Challenges, goals, and opportunities for collaboration

Despite significant strides, much more work is necessary to achieve the goals of the organization. Surgical workforce density is extremely low, and with a population of 300–350 million in the sub-region, West Africa is far below the minimum of 20 specialist surgeons, anesthesiologists, and obstetricians per 100,000 recommended by The Lancet Commission on Global Surgery.

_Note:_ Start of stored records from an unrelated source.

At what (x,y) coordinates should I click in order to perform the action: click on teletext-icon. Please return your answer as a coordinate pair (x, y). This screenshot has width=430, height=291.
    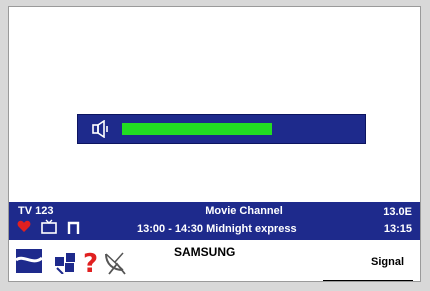
    Looking at the image, I should click on (74, 227).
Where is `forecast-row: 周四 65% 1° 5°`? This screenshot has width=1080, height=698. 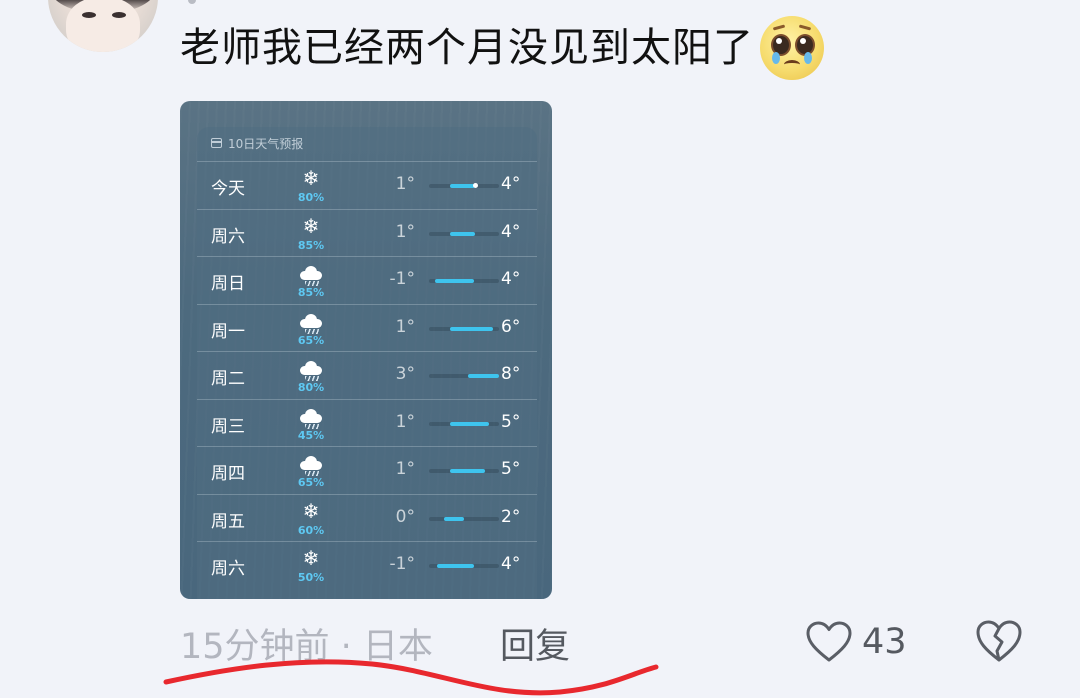
forecast-row: 周四 65% 1° 5° is located at coordinates (367, 470).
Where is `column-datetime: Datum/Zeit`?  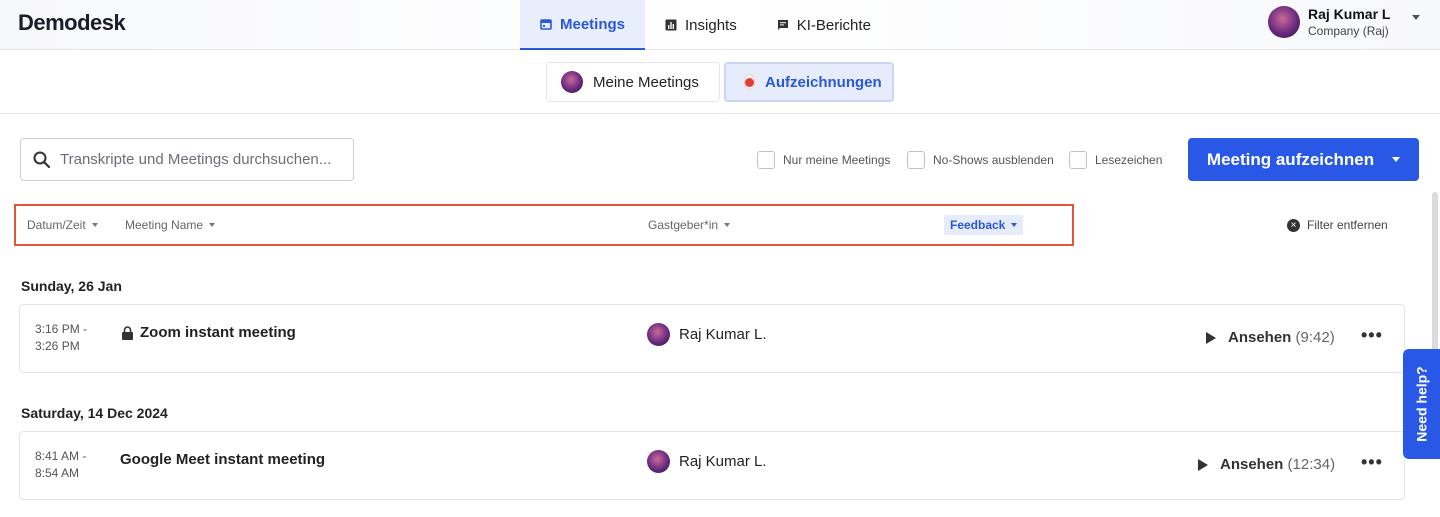 column-datetime: Datum/Zeit is located at coordinates (62, 225).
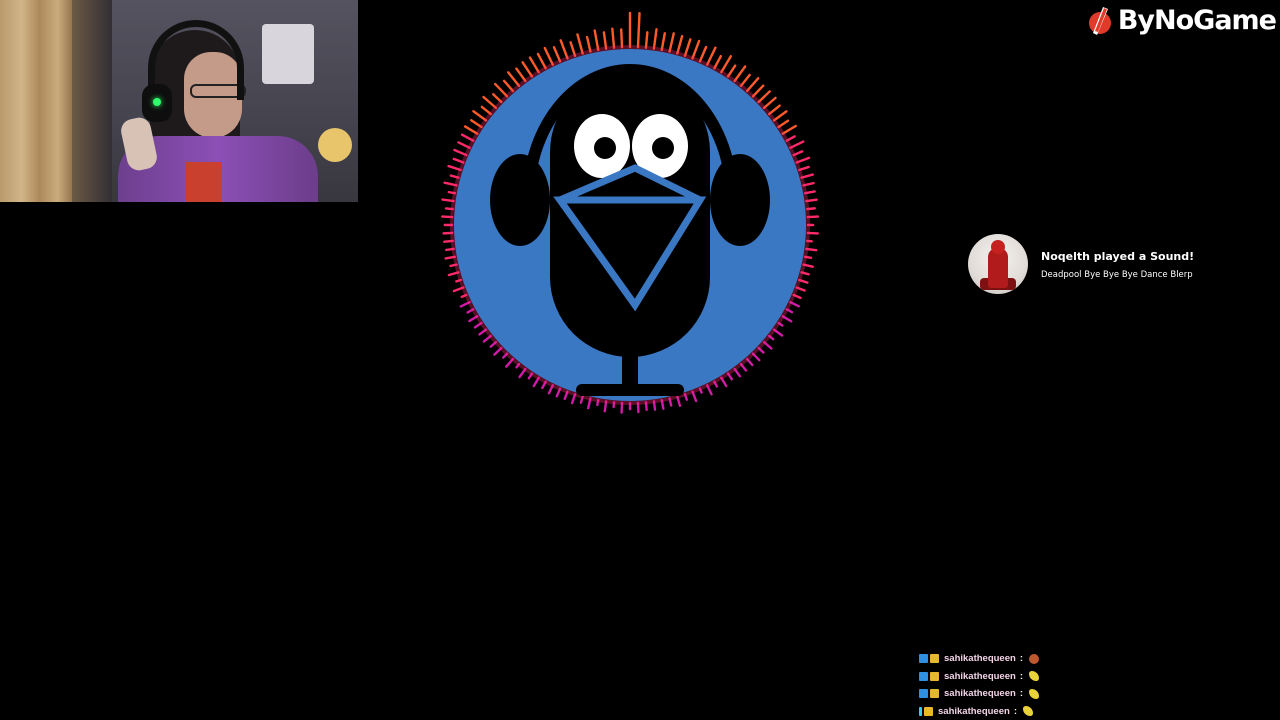 The height and width of the screenshot is (720, 1280). What do you see at coordinates (520, 200) in the screenshot?
I see `left-earcup-icon` at bounding box center [520, 200].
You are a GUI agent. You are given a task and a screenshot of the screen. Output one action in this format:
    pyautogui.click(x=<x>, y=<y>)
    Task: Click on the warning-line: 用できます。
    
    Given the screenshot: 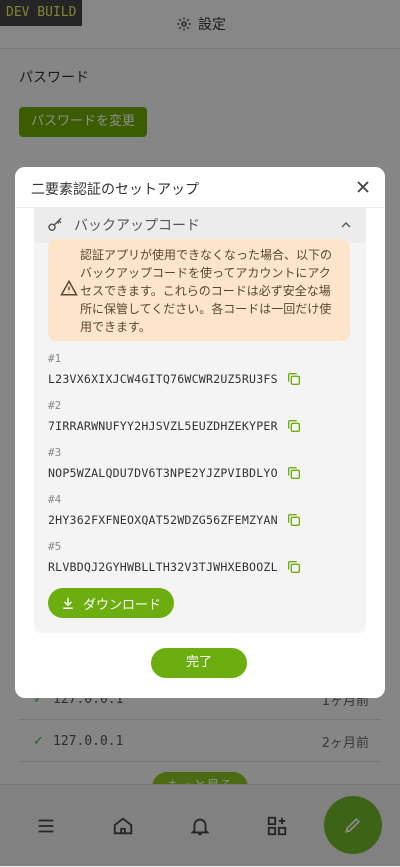 What is the action you would take?
    pyautogui.click(x=116, y=327)
    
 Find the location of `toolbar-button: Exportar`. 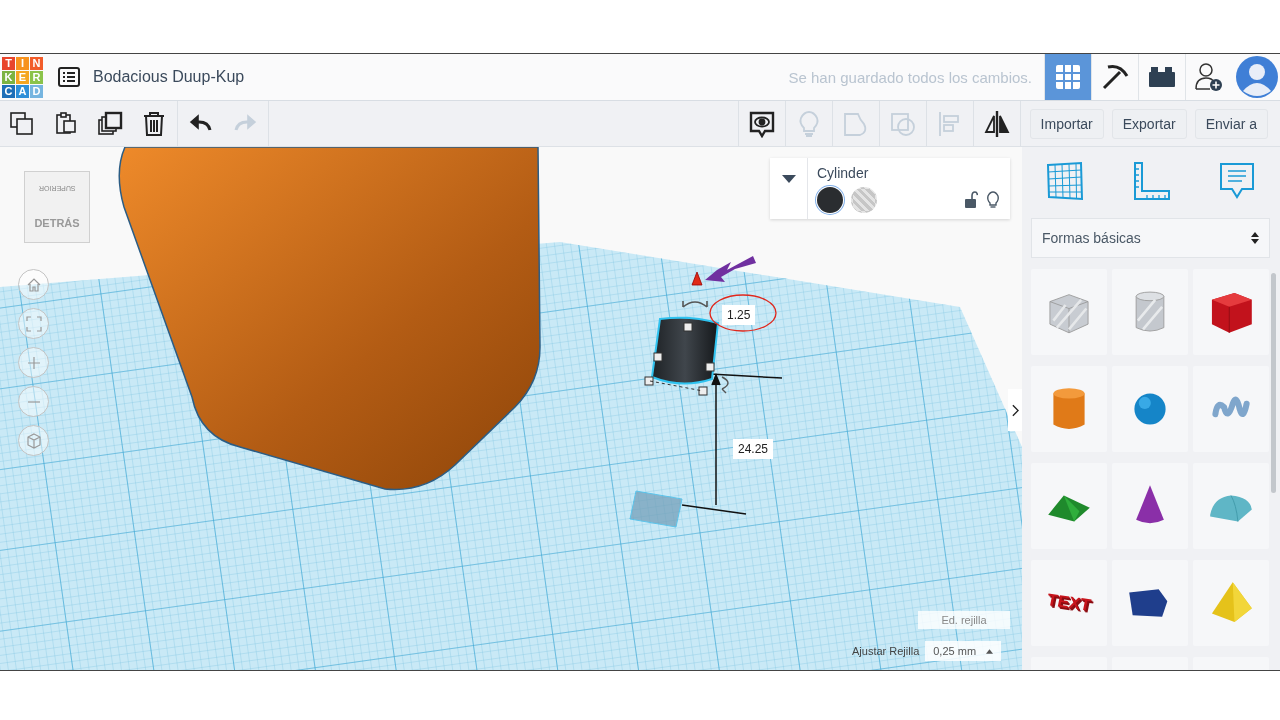

toolbar-button: Exportar is located at coordinates (1149, 124).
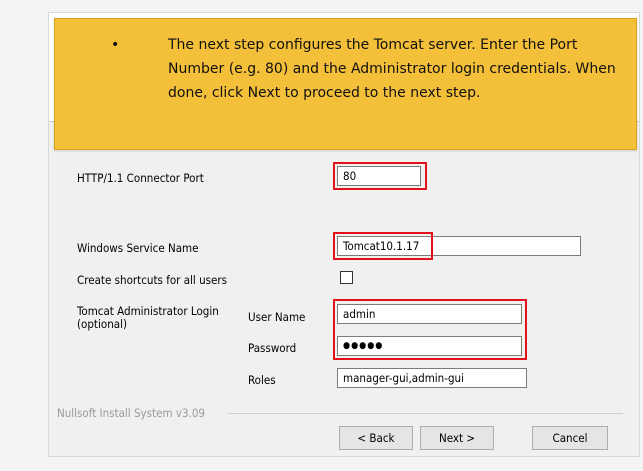  Describe the element at coordinates (346, 278) in the screenshot. I see `shortcuts-checkbox` at that location.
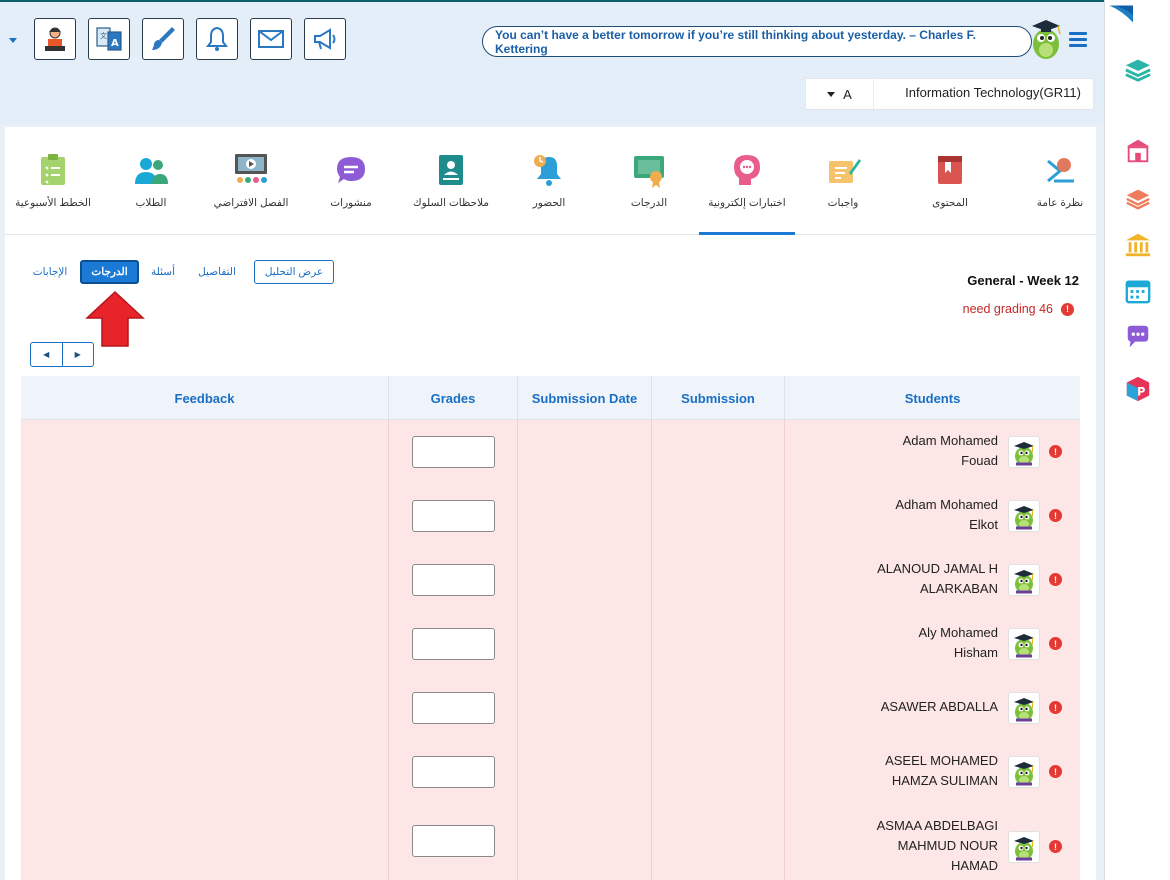  Describe the element at coordinates (923, 579) in the screenshot. I see `student-name: ALANOUD JAMAL H ALARKABAN` at that location.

In addition to these workforce shortages, rapid population expansion and frequent disease outbreaks in the sub-region increase the burden for existing health care providers and highlight the need for a larger, more robust surgical workforce. The following areas are ripe for collaboration with our international partners:

  • Improve the quality of skills training by supporting more basic skills programs within existing training institutions and expanding the number of institutions with basic skills training programs
  • Establish a small number of regional advanced skills acquisition centers with simulation
  • Improve the efficiency of fellowship examinations using new technology and modernized testing methods
  • Enhance research capacity building and attract funding for regional multi-institutional research projects
  • Streamline data collection of basic surgical health indices from member countries through the West African surgical obstetrics and anaesthesia planning committee of the WACS

It is our hope that our sister colleges in North America and Europe will find value in working with the WACS to accomplish these goals.


*West African College of Surgeons. Available at: www.wacscoac.org/. Accessed March 9, 2018.

Ajayi OO, Quartey JKM, Adebonojo SA, editors. Knife in Hand: History of the West African College of the Surgeons (1960–2010). Ibadan, Nigeria: BookBuilders. Editions Africa; 2010.